Working with huge file (>10GB)

Working with huge file (>10GB) - java

I was googling and didnt find answer.
So I have a huge file (>10GB), that I cant store in memory. The words are divided with "|". I need to find top 100000 most frequently used phrases.
So I am going to read this file line by line using InputStream so I need memory only for 1 line. And then Im planning to parse line into phrases.
But how can I store the phrases? I want to use file for this (format: #Phrase# #Count#).
File structure can be like this:
Phrase | Count
"Phrase1" 17
"Phrase2" 5
"Phrase3" 6
Each time I get phrase I am finding it in file, if there is no such phrase, i put it to the end of file and set count to 1. Otherwise I increment count of this phrase.
Is it possible to do? I mean to write to a certain position in file? If so how can I do this? Maybe there is some libs? Or any other suggestions?

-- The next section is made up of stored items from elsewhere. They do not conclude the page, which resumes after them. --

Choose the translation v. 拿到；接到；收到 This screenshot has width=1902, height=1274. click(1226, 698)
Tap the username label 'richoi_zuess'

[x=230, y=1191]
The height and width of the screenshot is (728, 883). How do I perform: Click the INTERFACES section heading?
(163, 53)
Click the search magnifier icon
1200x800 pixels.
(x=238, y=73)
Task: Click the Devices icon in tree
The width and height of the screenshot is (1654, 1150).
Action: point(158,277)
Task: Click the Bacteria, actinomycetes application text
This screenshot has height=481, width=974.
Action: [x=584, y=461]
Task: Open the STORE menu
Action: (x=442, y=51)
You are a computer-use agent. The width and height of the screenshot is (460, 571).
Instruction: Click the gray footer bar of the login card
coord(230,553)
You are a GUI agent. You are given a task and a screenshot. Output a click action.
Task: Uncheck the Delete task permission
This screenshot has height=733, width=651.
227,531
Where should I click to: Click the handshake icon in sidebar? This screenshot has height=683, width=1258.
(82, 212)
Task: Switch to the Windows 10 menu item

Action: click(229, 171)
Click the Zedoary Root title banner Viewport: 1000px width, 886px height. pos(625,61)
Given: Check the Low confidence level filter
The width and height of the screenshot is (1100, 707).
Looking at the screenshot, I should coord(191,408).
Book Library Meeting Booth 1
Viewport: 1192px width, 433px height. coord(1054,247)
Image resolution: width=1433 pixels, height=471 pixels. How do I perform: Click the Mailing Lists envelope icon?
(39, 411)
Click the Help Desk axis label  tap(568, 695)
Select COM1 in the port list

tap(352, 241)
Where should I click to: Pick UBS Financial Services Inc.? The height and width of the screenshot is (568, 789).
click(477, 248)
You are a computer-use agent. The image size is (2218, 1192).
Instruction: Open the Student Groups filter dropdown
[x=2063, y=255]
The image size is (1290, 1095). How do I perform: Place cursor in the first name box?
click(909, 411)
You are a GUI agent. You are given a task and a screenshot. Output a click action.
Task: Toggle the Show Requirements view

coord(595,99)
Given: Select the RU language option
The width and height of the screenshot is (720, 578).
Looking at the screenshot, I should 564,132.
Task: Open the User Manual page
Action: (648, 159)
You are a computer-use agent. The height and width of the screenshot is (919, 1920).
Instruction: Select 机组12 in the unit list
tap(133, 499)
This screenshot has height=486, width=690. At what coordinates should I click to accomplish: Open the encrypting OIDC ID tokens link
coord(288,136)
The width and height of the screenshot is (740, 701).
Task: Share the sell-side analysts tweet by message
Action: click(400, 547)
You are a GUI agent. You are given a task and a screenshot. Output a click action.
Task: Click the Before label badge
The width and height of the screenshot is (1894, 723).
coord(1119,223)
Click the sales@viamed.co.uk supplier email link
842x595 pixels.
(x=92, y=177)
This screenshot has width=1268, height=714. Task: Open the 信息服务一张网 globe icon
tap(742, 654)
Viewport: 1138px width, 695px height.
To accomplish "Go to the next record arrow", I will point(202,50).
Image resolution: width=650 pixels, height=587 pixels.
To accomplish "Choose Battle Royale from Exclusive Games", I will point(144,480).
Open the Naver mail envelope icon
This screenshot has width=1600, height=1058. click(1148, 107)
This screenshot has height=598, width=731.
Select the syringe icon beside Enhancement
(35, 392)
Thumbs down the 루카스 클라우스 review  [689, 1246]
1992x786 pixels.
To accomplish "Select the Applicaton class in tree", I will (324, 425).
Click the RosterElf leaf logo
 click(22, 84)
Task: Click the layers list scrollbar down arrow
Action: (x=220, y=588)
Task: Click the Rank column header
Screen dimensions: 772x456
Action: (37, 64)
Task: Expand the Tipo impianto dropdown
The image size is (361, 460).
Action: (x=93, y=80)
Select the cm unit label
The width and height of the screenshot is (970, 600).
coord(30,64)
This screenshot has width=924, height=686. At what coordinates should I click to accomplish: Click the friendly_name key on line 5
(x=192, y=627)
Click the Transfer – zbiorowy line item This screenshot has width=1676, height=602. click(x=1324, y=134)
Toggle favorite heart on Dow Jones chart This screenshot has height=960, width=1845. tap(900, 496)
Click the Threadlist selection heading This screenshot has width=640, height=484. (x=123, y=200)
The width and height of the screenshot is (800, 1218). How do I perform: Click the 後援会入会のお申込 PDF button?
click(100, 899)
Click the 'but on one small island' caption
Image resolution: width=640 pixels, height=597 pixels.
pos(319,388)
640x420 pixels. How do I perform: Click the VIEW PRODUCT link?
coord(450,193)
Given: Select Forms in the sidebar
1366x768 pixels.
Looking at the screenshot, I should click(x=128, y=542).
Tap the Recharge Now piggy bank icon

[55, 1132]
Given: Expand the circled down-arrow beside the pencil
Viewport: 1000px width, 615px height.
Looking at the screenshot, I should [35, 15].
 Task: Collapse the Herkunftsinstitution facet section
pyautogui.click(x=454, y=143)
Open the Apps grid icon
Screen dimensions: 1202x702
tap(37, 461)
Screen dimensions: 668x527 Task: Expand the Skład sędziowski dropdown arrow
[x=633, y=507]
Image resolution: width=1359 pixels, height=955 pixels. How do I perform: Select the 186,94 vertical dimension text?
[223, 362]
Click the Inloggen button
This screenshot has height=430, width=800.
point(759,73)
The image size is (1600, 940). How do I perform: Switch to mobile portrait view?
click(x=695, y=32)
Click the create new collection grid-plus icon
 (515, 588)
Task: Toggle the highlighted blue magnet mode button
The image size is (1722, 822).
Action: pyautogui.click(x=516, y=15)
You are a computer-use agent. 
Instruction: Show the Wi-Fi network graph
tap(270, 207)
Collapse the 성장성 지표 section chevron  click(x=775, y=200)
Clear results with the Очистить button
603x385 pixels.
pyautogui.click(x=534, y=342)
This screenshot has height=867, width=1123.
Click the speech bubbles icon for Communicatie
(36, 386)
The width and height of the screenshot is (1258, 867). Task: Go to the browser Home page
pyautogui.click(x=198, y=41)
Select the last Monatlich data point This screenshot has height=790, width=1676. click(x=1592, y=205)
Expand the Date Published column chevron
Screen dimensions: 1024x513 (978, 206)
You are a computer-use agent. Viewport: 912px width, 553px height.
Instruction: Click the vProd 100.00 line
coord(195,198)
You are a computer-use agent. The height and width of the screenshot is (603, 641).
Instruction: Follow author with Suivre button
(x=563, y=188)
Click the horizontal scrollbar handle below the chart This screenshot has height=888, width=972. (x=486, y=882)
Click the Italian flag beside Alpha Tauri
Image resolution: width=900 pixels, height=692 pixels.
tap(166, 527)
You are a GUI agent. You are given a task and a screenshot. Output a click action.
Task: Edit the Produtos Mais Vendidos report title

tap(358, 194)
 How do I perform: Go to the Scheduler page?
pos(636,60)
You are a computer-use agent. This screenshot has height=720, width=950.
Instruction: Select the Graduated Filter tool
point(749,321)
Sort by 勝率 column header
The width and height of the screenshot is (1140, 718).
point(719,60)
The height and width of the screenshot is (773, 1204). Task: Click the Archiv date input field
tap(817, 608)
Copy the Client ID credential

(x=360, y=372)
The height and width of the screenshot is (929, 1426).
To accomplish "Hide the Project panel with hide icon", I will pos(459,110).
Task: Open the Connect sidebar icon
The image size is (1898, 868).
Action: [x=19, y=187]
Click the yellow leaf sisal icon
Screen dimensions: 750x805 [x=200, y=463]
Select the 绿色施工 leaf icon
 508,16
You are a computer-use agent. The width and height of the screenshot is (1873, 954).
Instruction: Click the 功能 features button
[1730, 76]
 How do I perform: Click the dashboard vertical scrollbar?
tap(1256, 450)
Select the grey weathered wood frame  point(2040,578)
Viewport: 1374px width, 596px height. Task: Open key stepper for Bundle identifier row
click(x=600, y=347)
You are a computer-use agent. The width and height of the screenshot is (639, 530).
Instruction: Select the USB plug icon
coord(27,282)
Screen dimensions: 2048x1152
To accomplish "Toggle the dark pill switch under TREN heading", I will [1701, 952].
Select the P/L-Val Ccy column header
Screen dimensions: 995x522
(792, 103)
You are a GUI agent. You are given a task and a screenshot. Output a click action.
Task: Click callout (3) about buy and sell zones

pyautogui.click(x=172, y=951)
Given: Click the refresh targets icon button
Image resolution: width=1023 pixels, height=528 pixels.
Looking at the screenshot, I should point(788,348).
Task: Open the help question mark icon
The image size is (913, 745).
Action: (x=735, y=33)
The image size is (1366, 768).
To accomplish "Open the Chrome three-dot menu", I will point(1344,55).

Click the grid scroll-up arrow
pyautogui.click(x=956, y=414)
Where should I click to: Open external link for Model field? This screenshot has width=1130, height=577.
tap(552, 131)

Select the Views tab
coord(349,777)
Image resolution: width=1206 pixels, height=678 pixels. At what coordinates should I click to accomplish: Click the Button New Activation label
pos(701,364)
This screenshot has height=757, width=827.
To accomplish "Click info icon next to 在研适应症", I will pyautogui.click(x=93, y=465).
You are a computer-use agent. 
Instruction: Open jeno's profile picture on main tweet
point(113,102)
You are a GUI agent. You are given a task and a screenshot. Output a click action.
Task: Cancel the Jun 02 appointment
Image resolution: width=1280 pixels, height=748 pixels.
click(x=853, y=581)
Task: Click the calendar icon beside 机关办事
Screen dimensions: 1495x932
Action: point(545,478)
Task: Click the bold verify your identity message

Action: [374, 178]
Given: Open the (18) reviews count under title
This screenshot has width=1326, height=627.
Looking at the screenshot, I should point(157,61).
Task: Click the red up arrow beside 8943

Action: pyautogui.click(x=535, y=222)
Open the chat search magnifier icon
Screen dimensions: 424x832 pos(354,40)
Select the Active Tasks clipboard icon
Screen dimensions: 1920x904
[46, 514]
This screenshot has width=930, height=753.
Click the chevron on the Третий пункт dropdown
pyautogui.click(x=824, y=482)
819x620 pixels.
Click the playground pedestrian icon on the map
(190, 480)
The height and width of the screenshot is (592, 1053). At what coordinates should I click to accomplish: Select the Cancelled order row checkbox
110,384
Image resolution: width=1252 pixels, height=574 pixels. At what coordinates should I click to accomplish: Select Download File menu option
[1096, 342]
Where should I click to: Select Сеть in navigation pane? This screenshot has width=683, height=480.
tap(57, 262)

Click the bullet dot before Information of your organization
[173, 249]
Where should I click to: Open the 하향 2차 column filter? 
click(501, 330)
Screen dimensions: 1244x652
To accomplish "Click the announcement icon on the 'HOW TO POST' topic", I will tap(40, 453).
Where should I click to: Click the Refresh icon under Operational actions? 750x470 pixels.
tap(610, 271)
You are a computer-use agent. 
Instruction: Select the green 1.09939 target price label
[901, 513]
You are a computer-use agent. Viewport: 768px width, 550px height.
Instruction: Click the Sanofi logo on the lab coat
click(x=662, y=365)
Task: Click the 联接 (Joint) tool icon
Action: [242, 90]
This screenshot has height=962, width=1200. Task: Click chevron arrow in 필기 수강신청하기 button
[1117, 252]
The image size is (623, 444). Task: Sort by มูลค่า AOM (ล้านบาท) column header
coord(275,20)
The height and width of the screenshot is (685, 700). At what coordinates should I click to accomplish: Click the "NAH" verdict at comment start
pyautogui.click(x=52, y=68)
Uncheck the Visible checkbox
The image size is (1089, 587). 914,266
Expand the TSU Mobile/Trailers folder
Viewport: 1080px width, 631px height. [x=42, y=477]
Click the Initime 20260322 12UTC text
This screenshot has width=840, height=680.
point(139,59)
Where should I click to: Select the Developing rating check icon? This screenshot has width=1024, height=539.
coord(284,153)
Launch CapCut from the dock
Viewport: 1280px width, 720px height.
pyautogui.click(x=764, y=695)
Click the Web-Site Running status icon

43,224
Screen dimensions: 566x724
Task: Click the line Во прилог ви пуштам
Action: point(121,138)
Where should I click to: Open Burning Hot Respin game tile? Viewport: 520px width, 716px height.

Since your goal is finding equal values, sorting all the phrases will work, but since you don't have enough memory to store all the data at once, a disk-based merge-sort is likely your best option.
On Wikipedia, it's called an External merge sort:
One example of external sorting is the external merge sort algorithm, which sorts chunks that each fit in RAM, then merges the sorted chunks together. For example, for sorting 900 megabytes of data using only 100 megabytes of RAM.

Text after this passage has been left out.